Iris Kade: Local Browser-Native Conversational AI

What it is

Iris Kade is a privacy-first, noir-cyberpunk themed conversational agent that operates 100% client-side. It eliminates cloud dependencies by leveraging WebGPU for local LLM inference, Web Speech API for voice interaction, and ONNX/WASM for text-to-speech. The system features a 4-state conversation FSM, adaptive response biasing, and a multi-lane Retrieval-Augmented Generation (RAG) pipeline that retrieves context from persona, playbook, knowledge, and lore vectors.

Features

Local LLM inference via WebGPU supporting 17+ models (80MB to 5GB)
Multi-lane RAG pipeline with vector + lexical reranking for persona and lore
Streaming concurrent TTS (vits-web) and STT (Web Speech API)
4-state conversation FSM with clean interrupt handling
Adaptive conversation bias adjusting verbosity and warmth
Pack-only mode for instant responses without LLM loading

Quickstart

git clone https://github.com/davidbmar/speaker-generation-version-1.git
cd speaker-generation-version-1/web-app
npm install
npm run dev

Architecture

flowchart TD
    User[User Input] -->|Voice/Text| STT[Web Speech API STT]
    STT --> FSM[Conversation FSM]
    FSM -->|IDLE to PROCESSING| Pipeline[RAG Pipeline]
    Pipeline -->|Retrieve| VectorStore[(IndexedDB Artifacts)]
    Pipeline -->|Rerank| Context[Context Composer]
    Context --> LLM[Web-LLM Inference]
    LLM -->|Stream Tokens| Buffer[Sentence Buffer]
    Buffer --> TTS[vits-web TTS]
    TTS --> Audio[Audio Output]
    FSM -->|Interrupt| Buffer
    FSM -->|Reset| Pipeline

How it's built

Built with vanilla TypeScript and Vite, the application uses @mlc-ai/web-llm for GPU-accelerated model inference and @huggingface/transformers.js for embedding generation.

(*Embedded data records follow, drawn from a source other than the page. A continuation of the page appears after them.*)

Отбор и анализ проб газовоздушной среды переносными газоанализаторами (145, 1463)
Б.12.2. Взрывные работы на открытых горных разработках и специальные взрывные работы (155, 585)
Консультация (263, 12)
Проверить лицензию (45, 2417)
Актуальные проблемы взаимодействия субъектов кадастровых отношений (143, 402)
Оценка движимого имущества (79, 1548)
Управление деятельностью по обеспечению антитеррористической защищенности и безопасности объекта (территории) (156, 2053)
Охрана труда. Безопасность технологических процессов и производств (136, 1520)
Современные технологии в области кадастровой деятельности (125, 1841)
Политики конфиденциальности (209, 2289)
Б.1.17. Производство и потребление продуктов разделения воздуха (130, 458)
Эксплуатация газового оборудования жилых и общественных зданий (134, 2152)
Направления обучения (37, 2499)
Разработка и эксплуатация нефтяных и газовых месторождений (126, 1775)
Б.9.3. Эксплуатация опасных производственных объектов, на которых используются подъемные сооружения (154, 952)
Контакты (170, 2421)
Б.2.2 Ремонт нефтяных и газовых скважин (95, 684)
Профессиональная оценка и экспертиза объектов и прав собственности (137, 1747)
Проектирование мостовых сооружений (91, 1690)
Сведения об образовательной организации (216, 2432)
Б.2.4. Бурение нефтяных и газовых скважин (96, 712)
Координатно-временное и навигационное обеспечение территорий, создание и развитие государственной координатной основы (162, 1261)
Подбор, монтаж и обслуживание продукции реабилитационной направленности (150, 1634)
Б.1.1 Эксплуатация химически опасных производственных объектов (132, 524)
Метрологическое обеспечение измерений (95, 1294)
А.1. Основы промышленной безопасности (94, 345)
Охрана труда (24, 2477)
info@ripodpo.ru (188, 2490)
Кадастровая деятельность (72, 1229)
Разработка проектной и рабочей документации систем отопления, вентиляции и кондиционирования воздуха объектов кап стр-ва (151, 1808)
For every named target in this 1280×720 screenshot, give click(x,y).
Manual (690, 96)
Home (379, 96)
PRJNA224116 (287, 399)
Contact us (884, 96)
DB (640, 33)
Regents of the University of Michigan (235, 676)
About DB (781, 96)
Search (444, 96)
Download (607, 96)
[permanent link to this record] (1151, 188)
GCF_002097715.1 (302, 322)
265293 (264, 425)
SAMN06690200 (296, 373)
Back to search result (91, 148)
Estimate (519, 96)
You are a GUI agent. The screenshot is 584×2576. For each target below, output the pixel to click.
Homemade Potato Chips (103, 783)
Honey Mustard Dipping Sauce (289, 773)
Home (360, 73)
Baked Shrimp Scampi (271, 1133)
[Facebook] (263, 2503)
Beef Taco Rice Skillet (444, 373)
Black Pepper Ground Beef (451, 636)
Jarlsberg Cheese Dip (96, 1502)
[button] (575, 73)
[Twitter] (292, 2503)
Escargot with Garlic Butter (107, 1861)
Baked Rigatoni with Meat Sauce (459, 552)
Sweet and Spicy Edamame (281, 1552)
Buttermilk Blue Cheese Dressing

Voice capabilities are handled by the Web Speech API (STT) and vits-web (TTS). State management relies on a finite state machine (IDLE/PROCESSING/SPEAKING/INTERRUPTED), while persistent storage for RAG artifacts utilizes IndexedDB. The build process includes custom scripts for indexing session data into JSONL packs for offline retrieval.

How it runs

sequenceDiagram
    participant U as User
    participant FSM as Conversation FSM
    participant RAG as RAG Pipeline
    participant LLM as Web-LLM
    participant TTS as vits-web Speaker
    
    U->>FSM: Speak/Type Input
    FSM->>FSM: Transition IDLE -> PROCESSING
    FSM->>RAG: Request Context (Persona/Lore)
    RAG->>RAG: Retrieve & Rerank Vectors
    RAG-->>FSM: Composed Prompt
    FSM->>LLM: Stream Generation Request
    loop Token Streaming
        LLM-->>FSM: Return Token
        FSM->>TTS: Enqueue Sentence
    end
    TTS->>U: Play Audio Stream
    alt User Interrupts
        U->>FSM: Interrupt Signal
        FSM->>LLM: Abort Generation
        FSM->>TTS: Clear Buffer
        FSM->>FSM: Transition to INTERRUPTED
    end

How to apply & reuse

Deploy as a static web application requiring no backend infrastructure. Ideal for secure environments where data sovereignty is critical, educational tools for teaching opsec/privacy, or offline-capable interactive characters. The modular architecture allows swapping LLMs (80MB–5GB) and TTS engines without altering core logic.

At a glance

CapabilitiesOffline-first operationWebGPU accelerationVoice interactionContextual memoryAdaptive personalityDiagnostic testing

ComponentsConversation FSMMulti-lane RAG EngineWeb-LLM Interfacevits-web TTS ModuleArtifact Store (IndexedDB)Session Indexer

TechTypeScriptViteWebGPUWeb-LLMTransformers.jsvits-webWeb Speech APIPlaywright

Depends on@mlc-ai/web-llm@huggingface/transformers@diffusionstudio/vits-webhnswlib-node (via WASM)IndexedDB

Integrates withChrome 113+Edge 113+WebGPU-compatible browsersMobile WebSocket clients (planned)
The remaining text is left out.